Нас разбудили рано, чтобы группа успела раскачаться после трудного переезда и ночного ужина. Экскурсовод ждал в холле, автобус на улице. Нас отвезли в ресторан на завтрак, потом предстояла экскурсия. Экскурсовод, молодой латыш, одетый довольно скромно, и даже слишком скромно, предложил нам совершить в один день трехдневную экскурсию, за исключением посещения органного зала, который в этот день не работал, поездки в Юрмалу за неимением времени и чего-то еще, но взамен этого — посещение ресторана с варьете. Программа была столь насыщена, что времени для покупок не было. Часть группы сразу отсеялась, остальные поехали смотреть чудеса чужой земли.

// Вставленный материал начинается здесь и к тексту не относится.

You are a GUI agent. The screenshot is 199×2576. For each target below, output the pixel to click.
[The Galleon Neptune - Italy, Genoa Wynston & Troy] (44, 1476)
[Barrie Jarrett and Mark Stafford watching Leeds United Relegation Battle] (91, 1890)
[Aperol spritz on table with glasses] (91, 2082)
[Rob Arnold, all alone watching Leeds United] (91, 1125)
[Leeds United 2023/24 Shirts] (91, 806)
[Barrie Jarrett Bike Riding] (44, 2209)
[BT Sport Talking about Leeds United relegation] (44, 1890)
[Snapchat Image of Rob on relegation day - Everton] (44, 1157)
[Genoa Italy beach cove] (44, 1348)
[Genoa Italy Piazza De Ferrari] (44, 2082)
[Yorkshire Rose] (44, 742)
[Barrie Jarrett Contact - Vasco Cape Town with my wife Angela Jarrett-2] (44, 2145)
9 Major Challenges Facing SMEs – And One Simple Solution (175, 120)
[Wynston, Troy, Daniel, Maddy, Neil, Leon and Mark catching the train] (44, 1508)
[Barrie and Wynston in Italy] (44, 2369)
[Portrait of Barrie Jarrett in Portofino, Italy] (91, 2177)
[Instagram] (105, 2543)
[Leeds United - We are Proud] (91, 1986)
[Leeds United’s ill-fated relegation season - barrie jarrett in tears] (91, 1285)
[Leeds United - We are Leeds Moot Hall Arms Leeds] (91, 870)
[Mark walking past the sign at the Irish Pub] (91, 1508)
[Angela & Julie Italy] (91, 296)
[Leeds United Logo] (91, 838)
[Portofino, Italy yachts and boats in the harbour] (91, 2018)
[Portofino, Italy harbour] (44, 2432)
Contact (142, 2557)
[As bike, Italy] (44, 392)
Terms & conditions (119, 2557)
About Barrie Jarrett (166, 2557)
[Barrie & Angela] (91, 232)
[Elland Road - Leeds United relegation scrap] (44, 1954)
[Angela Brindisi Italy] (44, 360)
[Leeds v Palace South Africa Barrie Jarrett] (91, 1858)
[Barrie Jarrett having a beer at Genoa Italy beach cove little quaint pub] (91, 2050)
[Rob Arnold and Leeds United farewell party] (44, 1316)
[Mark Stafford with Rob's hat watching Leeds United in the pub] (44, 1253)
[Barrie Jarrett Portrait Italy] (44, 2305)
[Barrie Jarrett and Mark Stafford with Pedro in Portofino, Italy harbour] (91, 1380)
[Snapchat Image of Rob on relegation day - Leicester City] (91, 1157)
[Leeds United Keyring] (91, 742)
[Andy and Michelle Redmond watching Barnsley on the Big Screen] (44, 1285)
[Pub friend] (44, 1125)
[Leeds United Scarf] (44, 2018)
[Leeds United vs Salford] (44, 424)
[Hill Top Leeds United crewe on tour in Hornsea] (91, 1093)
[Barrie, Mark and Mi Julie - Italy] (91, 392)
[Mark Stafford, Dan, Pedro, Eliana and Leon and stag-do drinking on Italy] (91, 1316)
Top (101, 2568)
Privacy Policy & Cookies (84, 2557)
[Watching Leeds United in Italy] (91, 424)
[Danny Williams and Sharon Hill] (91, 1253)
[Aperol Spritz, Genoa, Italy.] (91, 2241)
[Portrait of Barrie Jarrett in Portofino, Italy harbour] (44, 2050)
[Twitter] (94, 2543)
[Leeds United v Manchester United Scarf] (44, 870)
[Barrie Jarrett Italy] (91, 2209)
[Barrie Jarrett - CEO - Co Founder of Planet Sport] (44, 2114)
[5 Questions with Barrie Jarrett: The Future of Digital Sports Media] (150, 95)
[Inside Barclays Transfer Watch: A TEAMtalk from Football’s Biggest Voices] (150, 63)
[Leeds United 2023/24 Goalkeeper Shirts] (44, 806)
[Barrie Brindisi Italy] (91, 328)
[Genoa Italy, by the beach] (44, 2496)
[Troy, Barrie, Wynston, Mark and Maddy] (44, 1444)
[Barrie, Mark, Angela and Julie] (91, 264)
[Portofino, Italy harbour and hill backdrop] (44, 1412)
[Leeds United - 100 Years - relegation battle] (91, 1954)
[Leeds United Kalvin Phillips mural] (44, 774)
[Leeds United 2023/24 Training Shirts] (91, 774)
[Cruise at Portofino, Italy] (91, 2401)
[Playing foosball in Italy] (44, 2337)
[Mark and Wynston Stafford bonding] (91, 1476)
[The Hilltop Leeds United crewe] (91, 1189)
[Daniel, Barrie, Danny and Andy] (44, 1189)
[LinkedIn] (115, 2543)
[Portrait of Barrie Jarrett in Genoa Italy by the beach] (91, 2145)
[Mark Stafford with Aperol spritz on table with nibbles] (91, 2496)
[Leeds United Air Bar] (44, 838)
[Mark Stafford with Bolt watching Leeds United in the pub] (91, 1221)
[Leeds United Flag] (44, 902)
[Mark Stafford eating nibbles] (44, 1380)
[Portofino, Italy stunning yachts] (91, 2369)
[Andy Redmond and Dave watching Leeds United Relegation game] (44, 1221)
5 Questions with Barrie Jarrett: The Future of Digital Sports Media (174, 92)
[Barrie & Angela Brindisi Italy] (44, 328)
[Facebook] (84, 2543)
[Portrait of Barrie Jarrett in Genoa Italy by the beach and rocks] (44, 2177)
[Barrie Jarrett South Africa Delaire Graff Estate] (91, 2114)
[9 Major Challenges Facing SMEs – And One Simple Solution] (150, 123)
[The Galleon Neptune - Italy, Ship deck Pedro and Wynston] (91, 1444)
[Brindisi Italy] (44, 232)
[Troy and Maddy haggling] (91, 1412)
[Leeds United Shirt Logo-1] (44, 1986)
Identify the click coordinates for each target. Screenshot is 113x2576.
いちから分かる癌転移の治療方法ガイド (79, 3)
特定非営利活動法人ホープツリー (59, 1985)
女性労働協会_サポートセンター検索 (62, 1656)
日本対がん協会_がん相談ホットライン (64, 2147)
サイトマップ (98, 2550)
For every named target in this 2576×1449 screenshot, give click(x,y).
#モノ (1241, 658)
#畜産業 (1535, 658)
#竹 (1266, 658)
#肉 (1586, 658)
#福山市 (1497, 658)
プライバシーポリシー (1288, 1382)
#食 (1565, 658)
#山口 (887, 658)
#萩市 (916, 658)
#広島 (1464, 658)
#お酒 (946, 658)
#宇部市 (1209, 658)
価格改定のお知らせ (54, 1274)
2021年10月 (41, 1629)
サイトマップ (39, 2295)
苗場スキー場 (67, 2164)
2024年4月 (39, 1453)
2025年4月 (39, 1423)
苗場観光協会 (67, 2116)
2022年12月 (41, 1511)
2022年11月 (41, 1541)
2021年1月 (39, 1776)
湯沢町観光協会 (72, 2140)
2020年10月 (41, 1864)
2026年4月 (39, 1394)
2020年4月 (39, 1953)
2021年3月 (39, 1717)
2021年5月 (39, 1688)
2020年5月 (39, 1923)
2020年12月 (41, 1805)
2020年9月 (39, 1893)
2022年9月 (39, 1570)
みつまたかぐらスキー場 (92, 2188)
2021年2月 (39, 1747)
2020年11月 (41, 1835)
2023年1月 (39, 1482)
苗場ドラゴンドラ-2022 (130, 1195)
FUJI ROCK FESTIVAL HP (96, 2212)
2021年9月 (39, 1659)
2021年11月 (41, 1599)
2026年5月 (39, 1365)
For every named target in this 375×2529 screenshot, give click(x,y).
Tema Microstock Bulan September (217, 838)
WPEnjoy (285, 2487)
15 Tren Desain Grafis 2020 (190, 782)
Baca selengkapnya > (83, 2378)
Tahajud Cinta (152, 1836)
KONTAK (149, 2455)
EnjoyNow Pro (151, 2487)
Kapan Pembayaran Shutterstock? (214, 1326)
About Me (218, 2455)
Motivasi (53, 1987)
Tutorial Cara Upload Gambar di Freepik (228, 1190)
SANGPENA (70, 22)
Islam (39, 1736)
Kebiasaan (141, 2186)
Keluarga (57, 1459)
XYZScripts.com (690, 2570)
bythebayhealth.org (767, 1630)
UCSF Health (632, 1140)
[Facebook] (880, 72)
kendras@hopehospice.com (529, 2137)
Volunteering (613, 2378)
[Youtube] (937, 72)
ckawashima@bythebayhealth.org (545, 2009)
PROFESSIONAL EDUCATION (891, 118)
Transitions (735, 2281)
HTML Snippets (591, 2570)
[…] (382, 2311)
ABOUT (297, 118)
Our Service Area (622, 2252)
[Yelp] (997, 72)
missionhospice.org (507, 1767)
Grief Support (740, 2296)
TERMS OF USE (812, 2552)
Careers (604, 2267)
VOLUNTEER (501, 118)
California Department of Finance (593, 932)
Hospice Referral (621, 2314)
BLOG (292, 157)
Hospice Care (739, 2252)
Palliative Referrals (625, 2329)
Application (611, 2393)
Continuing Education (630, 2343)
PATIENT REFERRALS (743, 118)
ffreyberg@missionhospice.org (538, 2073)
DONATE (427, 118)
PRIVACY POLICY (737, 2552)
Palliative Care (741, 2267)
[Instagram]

Нам повезло, что наш экскурсовод был латыш, он быстро улаживал любые проблемы, находя общий язык с соотечественниками быстрее, чем его русские коллеги, поэтому мы успели объездить и обойти все, что значилось в программе. Экскурсий было много, только один раз нам не удалось проскочить без очереди, в обход других групп. Появилось свободное время; чтобы с пользой провести его, я и руководитель группы, с которой мы успели сдружиться, зашли в маленькое кафе выпить по чашке кофе. Наш скромный обед подходил к концу, когда вошел экскурсовод. Он решил угостить нас национальным латышским блюдом: вареным горохом с выжарками. Предваряя свое нехитрое угощение, он рассказал какую-то легенду и в завершении сказал, что надо съесть всю порцию, чтобы вновь вернуться на эту землю. Горох не был моим любимым блюдом, и, конечно же, осилить с щедростью наложенную миску гороха с салом мне было трудно. Я приносила извинения хозяину за несъеденное, но это не оправдывало меня. Видимо, поэтому в моей жизни не появилось больше возможности увидеть Ригу.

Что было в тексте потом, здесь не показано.